Maia adia viagem ao Chile por motivos de 'força maior'

Presidente da Câmara iria para país na data prevista de votação do parecer sobre denúncia contra Temer na CCJ

Igor Gadelha, O Estado de S.Paulo

17 de outubro de 2017 | 11h25

BRASÍLIA - O presidente da Câmara dos Deputados, Rodrigo Maia (DEM-RJ), decidiu adiar a viagem para o Chile que faria nesta quarta-feira, 18, dia em que a Comissão de Constituição e Justiça (CCJ) da Casa votará a segunda denúncia contra o presidente Michel Temer e os ministros Eliseu Padilha (Casa Civil) e Moreira Franco (Secretaria-Geral da Presidência). Segundo interlocutores de Maia, ele decidiu adiar a viagem para data ainda não definida, por motivos de "força maior".

Em crise com o Palácio do Planalto, Maia anunciou na segunda-feira, 16, que viajaria nesta quarta-feira, 17, a Santiago. Segundo assessoria da Câmara, ele ficaria na capital chilena até quinta-feira, 19. Na cidade, estavam previstos encontros do parlamentar brasileiro com a presidente do Chile, Michele Bachelet, e com o presidente da Câmara dos Deputados daquele país, Fidel Espinoza Sandoval.

Maia estaria no exterior justamente nos dias em que a CCJ deve, de fato, votar o parecer do deputado Bonifácio de Andrada (PSDB-MG) sobre a denúncia por obstrução da Justiça e organização criminosa contra Temer e os ministros. No relatório, o tucano recomendou a rejeição da denúncia. A discussão do parecer começou nesta terça-feira, 17. A votação, por sua vez, está prevista para quarta-feira, 18, quando o presidente da Câmara estaria decolando para o Chile, país onde nasceu. "Minha viagem poderia dar sinalização que estava abandonando a Câmara no momento em que a CCJ votaria a denúncia contra Temer", disse Maia.

VÍDEOS

O presidente da Câmara entrou em rota de colisão com o Palácio do Planalto no último fim de semana, após a publicação dos vídeos com a delação do doleiro Lúcio Funaro no site da Casa. Como mostrou o Estadão/Broadcast, o gesto foi entendido no governo como mais uma ação de Maia  para mostrar que está descolado do Planalto. Interlocutores de Temer avaliaram que Maia poderia não ter deixado disponível no site da Casa o material audiovisual da colaboração premiada.

Os vídeos da delação de Funaro foram divulgados no site da Câmara com documentos relacionados à segunda denúncia contra Temer e os ministros.

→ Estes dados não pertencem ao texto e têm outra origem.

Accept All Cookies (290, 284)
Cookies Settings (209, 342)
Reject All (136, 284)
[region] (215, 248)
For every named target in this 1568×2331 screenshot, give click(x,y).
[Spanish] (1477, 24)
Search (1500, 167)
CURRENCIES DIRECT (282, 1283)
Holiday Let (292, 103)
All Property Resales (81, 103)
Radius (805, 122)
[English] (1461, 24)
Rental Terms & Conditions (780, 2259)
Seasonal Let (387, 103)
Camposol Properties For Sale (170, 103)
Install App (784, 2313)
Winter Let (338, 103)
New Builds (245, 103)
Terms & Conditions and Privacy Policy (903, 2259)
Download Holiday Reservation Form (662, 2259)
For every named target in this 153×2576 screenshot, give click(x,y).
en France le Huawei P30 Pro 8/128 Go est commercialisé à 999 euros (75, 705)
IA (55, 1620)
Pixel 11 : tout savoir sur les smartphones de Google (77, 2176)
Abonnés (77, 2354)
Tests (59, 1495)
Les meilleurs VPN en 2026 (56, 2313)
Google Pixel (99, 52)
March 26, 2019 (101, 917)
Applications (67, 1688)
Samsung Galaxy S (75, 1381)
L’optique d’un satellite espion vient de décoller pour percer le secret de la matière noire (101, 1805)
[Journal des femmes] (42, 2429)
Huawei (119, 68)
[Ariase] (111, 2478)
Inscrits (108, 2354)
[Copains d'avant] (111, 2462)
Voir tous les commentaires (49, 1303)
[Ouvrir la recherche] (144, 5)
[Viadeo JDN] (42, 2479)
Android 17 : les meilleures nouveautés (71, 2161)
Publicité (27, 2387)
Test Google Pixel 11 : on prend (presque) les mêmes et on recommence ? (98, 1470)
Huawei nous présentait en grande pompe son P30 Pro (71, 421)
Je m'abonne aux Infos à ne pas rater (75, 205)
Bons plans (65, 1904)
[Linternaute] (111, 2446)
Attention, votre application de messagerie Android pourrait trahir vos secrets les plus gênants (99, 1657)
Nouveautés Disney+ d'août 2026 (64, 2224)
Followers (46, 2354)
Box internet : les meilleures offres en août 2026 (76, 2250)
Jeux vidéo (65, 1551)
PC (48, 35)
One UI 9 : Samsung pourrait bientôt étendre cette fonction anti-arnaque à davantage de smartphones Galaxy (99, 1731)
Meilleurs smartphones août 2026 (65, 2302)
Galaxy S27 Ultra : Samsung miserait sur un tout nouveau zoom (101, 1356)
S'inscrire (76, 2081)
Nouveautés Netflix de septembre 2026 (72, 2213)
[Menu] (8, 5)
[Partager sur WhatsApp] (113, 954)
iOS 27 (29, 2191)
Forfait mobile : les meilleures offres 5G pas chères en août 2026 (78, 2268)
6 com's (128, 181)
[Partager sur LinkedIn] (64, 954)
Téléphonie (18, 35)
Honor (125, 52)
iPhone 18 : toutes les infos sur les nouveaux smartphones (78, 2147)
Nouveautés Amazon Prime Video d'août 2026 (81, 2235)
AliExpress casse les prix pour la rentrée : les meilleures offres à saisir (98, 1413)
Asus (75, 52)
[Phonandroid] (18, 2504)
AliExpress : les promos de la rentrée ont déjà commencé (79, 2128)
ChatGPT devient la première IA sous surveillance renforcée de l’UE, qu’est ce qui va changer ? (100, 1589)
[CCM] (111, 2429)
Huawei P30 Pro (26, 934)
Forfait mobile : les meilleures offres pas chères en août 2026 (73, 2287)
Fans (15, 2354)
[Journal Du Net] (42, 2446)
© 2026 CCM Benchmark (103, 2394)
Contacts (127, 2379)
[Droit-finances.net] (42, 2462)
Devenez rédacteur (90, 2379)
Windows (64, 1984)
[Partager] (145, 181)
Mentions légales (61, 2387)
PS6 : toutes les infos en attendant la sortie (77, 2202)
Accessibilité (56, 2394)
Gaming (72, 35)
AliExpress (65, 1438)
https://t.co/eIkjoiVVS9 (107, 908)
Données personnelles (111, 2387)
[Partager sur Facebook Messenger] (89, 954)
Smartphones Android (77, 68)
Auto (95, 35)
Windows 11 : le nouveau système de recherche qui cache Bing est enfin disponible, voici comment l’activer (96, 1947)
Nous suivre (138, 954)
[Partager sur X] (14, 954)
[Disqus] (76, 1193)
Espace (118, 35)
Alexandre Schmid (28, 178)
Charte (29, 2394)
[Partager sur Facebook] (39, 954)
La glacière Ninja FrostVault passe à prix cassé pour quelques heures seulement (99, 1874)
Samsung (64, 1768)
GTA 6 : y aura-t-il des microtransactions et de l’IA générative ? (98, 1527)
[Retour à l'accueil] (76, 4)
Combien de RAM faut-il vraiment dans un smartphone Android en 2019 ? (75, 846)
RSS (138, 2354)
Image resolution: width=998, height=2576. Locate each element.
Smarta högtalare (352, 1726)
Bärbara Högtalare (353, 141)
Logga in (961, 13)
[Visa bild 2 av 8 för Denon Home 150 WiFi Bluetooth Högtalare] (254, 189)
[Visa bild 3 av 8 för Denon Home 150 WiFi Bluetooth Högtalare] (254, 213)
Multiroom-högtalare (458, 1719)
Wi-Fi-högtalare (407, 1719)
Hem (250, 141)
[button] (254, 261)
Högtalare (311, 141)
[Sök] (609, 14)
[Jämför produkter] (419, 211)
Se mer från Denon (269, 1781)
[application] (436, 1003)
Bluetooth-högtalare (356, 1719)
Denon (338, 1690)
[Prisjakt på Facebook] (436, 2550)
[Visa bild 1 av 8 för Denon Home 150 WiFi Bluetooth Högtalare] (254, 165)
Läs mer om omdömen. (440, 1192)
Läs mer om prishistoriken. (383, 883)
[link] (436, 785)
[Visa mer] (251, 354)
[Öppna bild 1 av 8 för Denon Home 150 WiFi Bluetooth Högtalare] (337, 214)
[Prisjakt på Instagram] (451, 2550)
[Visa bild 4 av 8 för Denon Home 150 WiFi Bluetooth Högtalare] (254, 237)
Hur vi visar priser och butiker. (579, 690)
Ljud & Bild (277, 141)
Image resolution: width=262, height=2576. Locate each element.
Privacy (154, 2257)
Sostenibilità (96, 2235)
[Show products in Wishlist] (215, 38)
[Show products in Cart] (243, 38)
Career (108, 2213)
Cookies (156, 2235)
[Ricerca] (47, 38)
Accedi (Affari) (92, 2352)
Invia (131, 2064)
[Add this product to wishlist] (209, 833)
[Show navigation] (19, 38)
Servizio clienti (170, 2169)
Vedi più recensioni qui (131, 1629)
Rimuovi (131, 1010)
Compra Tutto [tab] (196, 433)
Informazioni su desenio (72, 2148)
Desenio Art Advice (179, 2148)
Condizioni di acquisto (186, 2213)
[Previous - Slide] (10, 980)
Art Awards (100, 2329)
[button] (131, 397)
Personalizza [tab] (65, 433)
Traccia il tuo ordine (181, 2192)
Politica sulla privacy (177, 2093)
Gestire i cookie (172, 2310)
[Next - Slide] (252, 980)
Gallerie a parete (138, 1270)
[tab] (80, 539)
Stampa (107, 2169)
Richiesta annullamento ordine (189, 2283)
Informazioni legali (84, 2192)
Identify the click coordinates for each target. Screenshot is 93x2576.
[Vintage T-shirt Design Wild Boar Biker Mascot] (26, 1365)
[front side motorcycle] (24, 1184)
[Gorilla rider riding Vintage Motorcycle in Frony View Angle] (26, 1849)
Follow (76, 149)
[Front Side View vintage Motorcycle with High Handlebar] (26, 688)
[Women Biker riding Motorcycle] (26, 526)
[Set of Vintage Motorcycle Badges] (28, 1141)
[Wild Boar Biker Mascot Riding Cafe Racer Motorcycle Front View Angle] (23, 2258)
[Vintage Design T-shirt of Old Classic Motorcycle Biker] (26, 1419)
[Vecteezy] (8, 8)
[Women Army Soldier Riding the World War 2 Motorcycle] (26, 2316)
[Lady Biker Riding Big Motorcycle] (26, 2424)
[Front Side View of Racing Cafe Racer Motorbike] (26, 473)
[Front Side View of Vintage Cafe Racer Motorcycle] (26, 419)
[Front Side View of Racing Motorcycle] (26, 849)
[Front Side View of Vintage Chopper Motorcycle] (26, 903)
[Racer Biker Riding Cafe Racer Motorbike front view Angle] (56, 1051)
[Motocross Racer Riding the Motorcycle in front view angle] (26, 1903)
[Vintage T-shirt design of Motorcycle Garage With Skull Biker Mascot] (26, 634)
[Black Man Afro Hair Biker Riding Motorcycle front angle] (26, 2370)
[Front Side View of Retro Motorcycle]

O material foi enviado pela presidente do Supremo Tribunal Federal (STF), ministra Cármen Lúcia, com ofício expedido em 21 de setembro, uma semana após a Procuradoria-Geral da República (PGR) apresentar a segunda denúncia contra Temer.

Segundo a presidência da Câmara, no ofício não há menção ao sigilo do material. No domingo, 15, por meio de assessoria, Cármen Lúcia afirmou que apenas oficiou Maia e o relator do inquérito, Edson Fachin, que é a autoridade máxima e única no processo. Segundo o gabinete de Fachin, a delação de Funaro não teve o sigilo retirado em nenhum momento e permanece secreta.

O secretário-geral da Mesa Diretora, Wagner Soares, que é subordinado a Maia, determinou, porém, que os vídeos fossem divulgados no site da Câmara. O material subiu na íntegra no dia 29 de setembro, uma semana depois de o presidente da Câmara disparar duras críticas a Temer e ao PMDB em razão do assédio dos peemedebistas a parlamentares do PSB com os quais o DEM negociava filiação.

O episódio levou a um bate-boca público entre Maia e a defesa de Temer. Sábado, 14, o advogado Eduardo Carnelós publicou nota para criticar “vazamentos criminosos”. Maia contra-atacou e disse que o defensor é “incompetente”. Carnelós recuou e, também em nota, disse que “jamais” imputou “a prática de ilegalidade, muito menos crime” ao deputado. Quando os vídeos vieram à tona, a nota de Carnelós irritou Maia, fez chegar a Temer sua insatisfação. “Não teve vazamento. O advogado é incompetente”, disse o presidente da Câmara à Coluna do Estadão. Em nota, Maia disse ainda ver com “perplexidade muito grande” ter sido tratado de “forma absurda” pelo advogado, “depois de tudo que fiz pelo presidente, da agenda que construí com ele, de toda defesa que fiz na primeira denúncia”.